Assignment one Square Mile

In our earliest years we know a patch of ground in a detail we will never know anywhere again – site of discovery and putting names to things – people and places – working with difference and similitude – favourite places, places to avoid – neighbours and their habits, gestures and stories – textures, smells – also of play, imagination, experiment – finding the best location for doing things – creating worlds under our own control, fantasy landscapes.

(Professor Mike Pearson)

Photographers and artists have always found inspiration in their immediate location. There is a concept within Welsh culture called Y Filltir Sgwâr (the ‘Square Mile’), which is described above by Professor Mike Pearson and refers to the intimate connection between people and their childhood surroundings. Use this as the starting point for your first assignment.

Brief

Make a series of between 6 and 12 photographs that responds to the concept of the ‘Square Mile’. Use this as an opportunity to take a fresh and experimental look at your surroundings. You may wish to re-trace your steps to places that you know very well, examining how they might have changed; or, particularly if you’re in a new environment, you may wish to use photography to explore your surroundings and meet some of the people around you.

You may wish to explore the concept of Y Filltir Sgwâr further, or you may deviate from this. Decide whether to focus on urban space or the natural environment.

You’ll need to shoot many more than 12 photographs for this assignment from which you’ll make your final edit. You should try to make your final set of photographs ‘sit’ together as a series. Don’t necessarily think about making a number of individual pictures, but rather a set of photographs that complement one another and collectively communicate your idea. Title your photographs or write short captions if you feel this is appropriate and would benefit the viewer.

However you choose to approach this assignment, it should communicate something about you: your interests, motivations, and your ambitions for your photography.
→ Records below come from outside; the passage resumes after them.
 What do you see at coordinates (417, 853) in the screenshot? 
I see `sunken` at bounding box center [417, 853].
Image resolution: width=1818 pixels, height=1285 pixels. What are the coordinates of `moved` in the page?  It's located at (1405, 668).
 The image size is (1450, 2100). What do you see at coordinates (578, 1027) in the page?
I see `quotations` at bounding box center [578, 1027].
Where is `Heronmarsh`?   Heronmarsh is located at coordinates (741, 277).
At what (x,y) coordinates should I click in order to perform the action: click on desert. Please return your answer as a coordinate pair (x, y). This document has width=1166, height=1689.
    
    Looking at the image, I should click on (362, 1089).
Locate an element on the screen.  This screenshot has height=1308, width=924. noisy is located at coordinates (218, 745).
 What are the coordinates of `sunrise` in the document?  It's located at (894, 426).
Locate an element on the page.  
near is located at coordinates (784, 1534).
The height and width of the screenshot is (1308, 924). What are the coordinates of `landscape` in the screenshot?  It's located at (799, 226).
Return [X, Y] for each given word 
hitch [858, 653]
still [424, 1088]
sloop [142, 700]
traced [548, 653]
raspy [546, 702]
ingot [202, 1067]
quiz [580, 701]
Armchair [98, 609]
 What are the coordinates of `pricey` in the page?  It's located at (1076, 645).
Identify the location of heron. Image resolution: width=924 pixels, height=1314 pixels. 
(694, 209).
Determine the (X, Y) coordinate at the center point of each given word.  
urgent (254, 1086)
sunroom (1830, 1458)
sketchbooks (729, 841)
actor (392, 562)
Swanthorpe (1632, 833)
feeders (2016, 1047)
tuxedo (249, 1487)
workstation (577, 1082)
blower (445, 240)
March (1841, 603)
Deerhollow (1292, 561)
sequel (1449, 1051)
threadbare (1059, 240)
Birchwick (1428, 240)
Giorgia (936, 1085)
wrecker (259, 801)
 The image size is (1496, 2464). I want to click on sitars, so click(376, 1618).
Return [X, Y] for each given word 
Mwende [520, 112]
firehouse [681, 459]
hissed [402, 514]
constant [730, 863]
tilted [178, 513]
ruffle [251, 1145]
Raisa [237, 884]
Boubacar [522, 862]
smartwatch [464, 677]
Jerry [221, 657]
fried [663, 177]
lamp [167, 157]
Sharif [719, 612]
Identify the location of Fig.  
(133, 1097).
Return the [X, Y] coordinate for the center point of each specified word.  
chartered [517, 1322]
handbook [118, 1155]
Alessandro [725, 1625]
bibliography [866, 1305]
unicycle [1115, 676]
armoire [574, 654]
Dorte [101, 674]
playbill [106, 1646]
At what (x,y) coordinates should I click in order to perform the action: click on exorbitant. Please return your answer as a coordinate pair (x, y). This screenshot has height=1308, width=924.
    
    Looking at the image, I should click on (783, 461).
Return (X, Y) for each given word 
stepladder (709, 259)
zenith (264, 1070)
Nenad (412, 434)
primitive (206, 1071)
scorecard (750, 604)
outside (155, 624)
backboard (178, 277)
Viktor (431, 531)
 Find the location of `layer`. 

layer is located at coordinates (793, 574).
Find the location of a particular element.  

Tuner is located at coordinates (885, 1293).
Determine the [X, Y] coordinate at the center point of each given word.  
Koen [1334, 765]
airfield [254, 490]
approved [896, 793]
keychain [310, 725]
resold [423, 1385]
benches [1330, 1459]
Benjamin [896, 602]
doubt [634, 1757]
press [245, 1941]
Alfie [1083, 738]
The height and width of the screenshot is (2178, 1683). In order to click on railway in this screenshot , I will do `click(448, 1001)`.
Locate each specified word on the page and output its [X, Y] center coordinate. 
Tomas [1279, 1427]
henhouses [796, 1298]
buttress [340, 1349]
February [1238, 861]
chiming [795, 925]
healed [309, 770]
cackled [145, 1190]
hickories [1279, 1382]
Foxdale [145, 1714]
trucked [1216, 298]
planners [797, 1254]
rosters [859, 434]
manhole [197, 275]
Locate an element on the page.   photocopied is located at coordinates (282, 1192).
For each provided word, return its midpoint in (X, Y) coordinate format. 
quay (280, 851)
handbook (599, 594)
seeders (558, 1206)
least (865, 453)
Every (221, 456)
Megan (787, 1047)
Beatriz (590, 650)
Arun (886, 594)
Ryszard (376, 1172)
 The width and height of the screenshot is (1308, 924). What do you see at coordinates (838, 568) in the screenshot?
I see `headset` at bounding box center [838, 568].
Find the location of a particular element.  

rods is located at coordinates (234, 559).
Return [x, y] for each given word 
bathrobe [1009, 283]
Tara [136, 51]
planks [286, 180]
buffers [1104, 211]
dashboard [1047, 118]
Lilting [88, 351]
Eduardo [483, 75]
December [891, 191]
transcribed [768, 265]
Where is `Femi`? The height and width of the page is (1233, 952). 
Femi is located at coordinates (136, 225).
Think of it as a way to introduce yourself to your tutor. There’s no ‘right’ or ‘wrong’ way to respond to this brief, as long as you try to push yourself out of your comfort zone in terms of subject matter; try out new approaches rather than sticking to what you think you’re most successful at.

As research for this assignment, look at the work of two photographers and note down your responses.

Dan Holdsworth http://www.danholdsworth.com

  • Why do you think he often works at night? Is it because there’s less people and traffic about to clutter the view? Is it because of the effect of light in a long exposure and the sense of artificiality or ‘strangeness’ that brings to the image?
  • What happens to your interpretation when the views are distant, wide and the main emphasis is on the forms of the man-made landscape?
  • Is there a sense that these images are both objective (because you are looking out at the world) and subjective (because they seem to deliberately conjure up a mood)?

Tom Hunter http://www.tomhunter.org/gallery/

  • Look at the two series Life and Death in Hackney and Unheralded Stories.
  • Do you notice the connection between the people and their surroundings? How does Hunter achieve this?
  • What kinds of places are these photographs set in? Are they exotic, special or ordinary, everyday places?
  • There’s something ‘mythical’ and yet also ‘everyday’ about Hunter’s pictures. Look carefully at one or two images and try to pick out the features that suggest these two different qualities.

Send your images to your tutor.

The format for your images should be: 1500 pixels along the longest edge, Adobe (1998) colour profile, RGB JPEGs.

Include a digital contact sheet (no more than 36 images per page) of all of the photographs you shot for this assignment. Also answer a written analysis of no more than 500 words (in Microsoft Word or PDF format), answering  these questions:

  • What was your initial response to the brief and what ideas did you have for how to complete it?
  • What have you learned from the two photographers you looked at, plus any other photographers you sought inspiration from? How did they influence your work on this assignment?
  • What was your technical approach to the assignment? And what techniques did you use to make it?
  • What’s your opinion on how you did? Are you satisfied? Are there any areas you’d like to improve?

If you prefer to submit prints, you can post them (no larger than A4 size) to your tutor with your contact sheet and written analysis. Make sure they’re labelled with your name, student number and the assignment number

FINALLY…

It’s important you try to complete this assignment as soon as possible. Your tutor will use your assignment to get a rough sense of your current level of technical, visual, analytical and creative skills. While you should commit to the assignment and pursue an idea that interests you, it primarily has a diagnostic purpose so don’t labour it.